[EXERCISE REQUIREMENTS]: Continue the college football mailbag on USC's game at Michigan from its final sentence.

[EXTRACT PROVIDED]:
########
One of the biggest games in the new Big Ten is Saturday, and you, the listeners of Andy Staples On3, have questions. Let’s dive into the latest edition of Dear Andy to answer your college football questions.

From @Ddwag:
If USC wins at the Big House on Saturday, what percentage chance would you give of the following: USC in Big 10 title game, winning the conference, making the College Football Playoff, winning the national title.

This is a great question, because USC-Michigan is one of those games that should offer some clarity on this season. We watched USC beat LSU, but how good is LSU? We watched Michigan get trounced by Texas, but is Texas awesome or Michigan bad — or is the answer somewhere in between?

We’ve only seen USC twice, but so far it appears new coordinator D’Anton Lynn has made the defense better. The Trojans made open-field tackles. They didn’t have major coverage busts. As usual, Lincoln Riley is running a potent offense. Quarterback Miller Moss looks like he’s been practicing this particular scheme his entire life.

Michigan made a last-second quarterback switch before the season-opener, and the Wolverines have looked like a team that prepared for months to play one style of offense and then abruptly switched to another before the games began. By deciding Alex Orji will start at QB against the Trojans, coach Sherrone Moore has essentially admitted that he thinks swapping Orji for Davis Warren was a mistake. We don’t yet know whether it was a mistake. We’ll learn that on Saturday.

Michigan’s defense still has elite top-end talent. Cornerback Will Johnson and defensive tackles Mason Graham and Kenneth Grant should be first-round picks in April. Texas moved the ball easily against the Wolverines, but the question is whether USC’s offense is as potent as the Longhorns’ offense. We’re about to find out, and this piece of the puzzle is the one that probably will influence how much I believe in the Trojans if they come out of Ann Arbor with a win. Because if they can move the ball successfully against Michigan, not many future opponents will be able to slow them down.
########
[DATASET RECORDS]:
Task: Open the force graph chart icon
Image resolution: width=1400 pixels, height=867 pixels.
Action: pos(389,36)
########
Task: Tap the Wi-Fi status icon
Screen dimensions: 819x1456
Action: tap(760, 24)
########
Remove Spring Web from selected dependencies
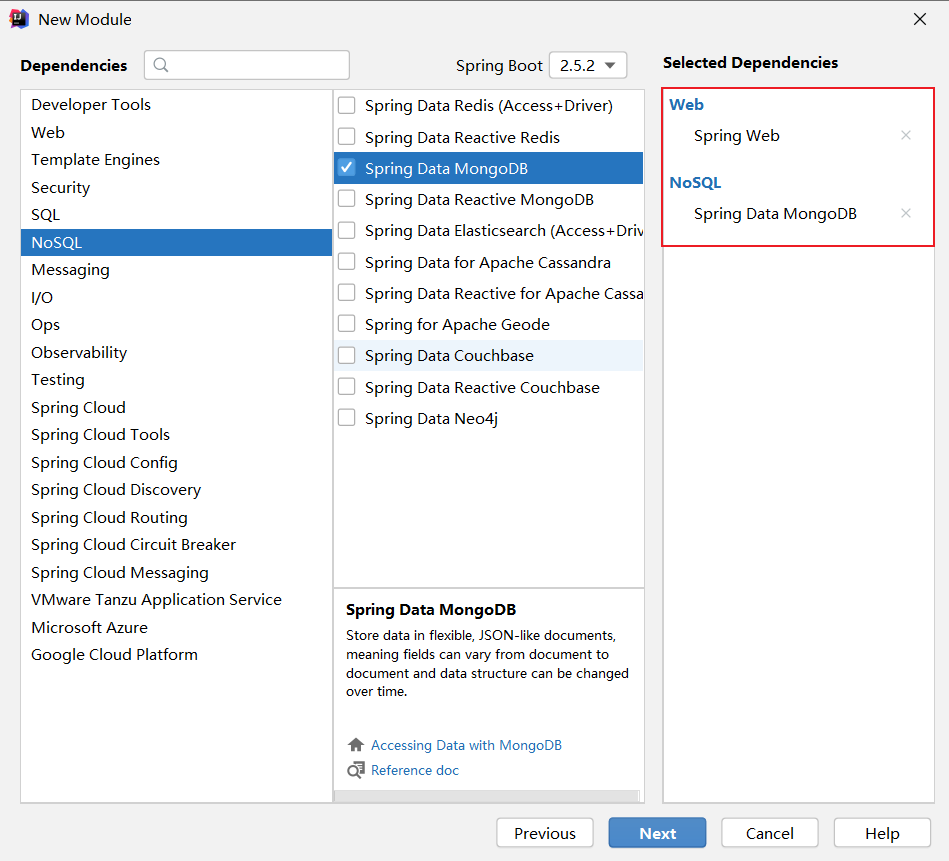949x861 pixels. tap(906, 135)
########
[RESULT OF THE TASK]:
So let’s take a crack at these percentages if USC beats Michigan…

Chance of making the Big Ten title game: 50 percent

USC misses Ohio State and Oregon, so the Trojans would have a cleaner path to Indianapolis than most. They play Penn State on Oct. 12. Their next toughest game is probably Notre Dame on Nov. 30, but that has nothing to do with the Big Ten standings. The Nebraska game at the Coliseum probably is the next toughest Big Ten game behind Penn State. So if the Trojans beat the Wolverines, then it probably comes down to whether USC can beat Penn State. If they do, they would be in the driver’s seat to make the Big Ten title game.

Chance of winning the conference: 25 percent

This would be where USC would meet Ohio State or Oregon (or maybe Penn State again). I’m essentially multiplying the 50 percent chance of making the Big Ten title game by a 50 percent chance of winning it.

Chance of making the CFP: 50 percent

If the Trojans make the Big Ten title game, they’re probably making the CFP. They might even be in a position where they could lose the Notre Dame game and still make the playoff.

Chance of winning the national title: Shrug emoji

Getting to the CFP gives you a chance, but it’s either a three- or four-game gauntlet at that point. I’m not sure even a win against Michigan gives us enough information to accurately predict this.

From Craig:
In the portal era — where you can completely upgrade a position group in a off-season — how much leeway should new coaches get? “Gotta let him recruit in his guys” carries less weight. (A Wisconsin fan waiting for the Fickell era to feel different than the end of the Chryst era.)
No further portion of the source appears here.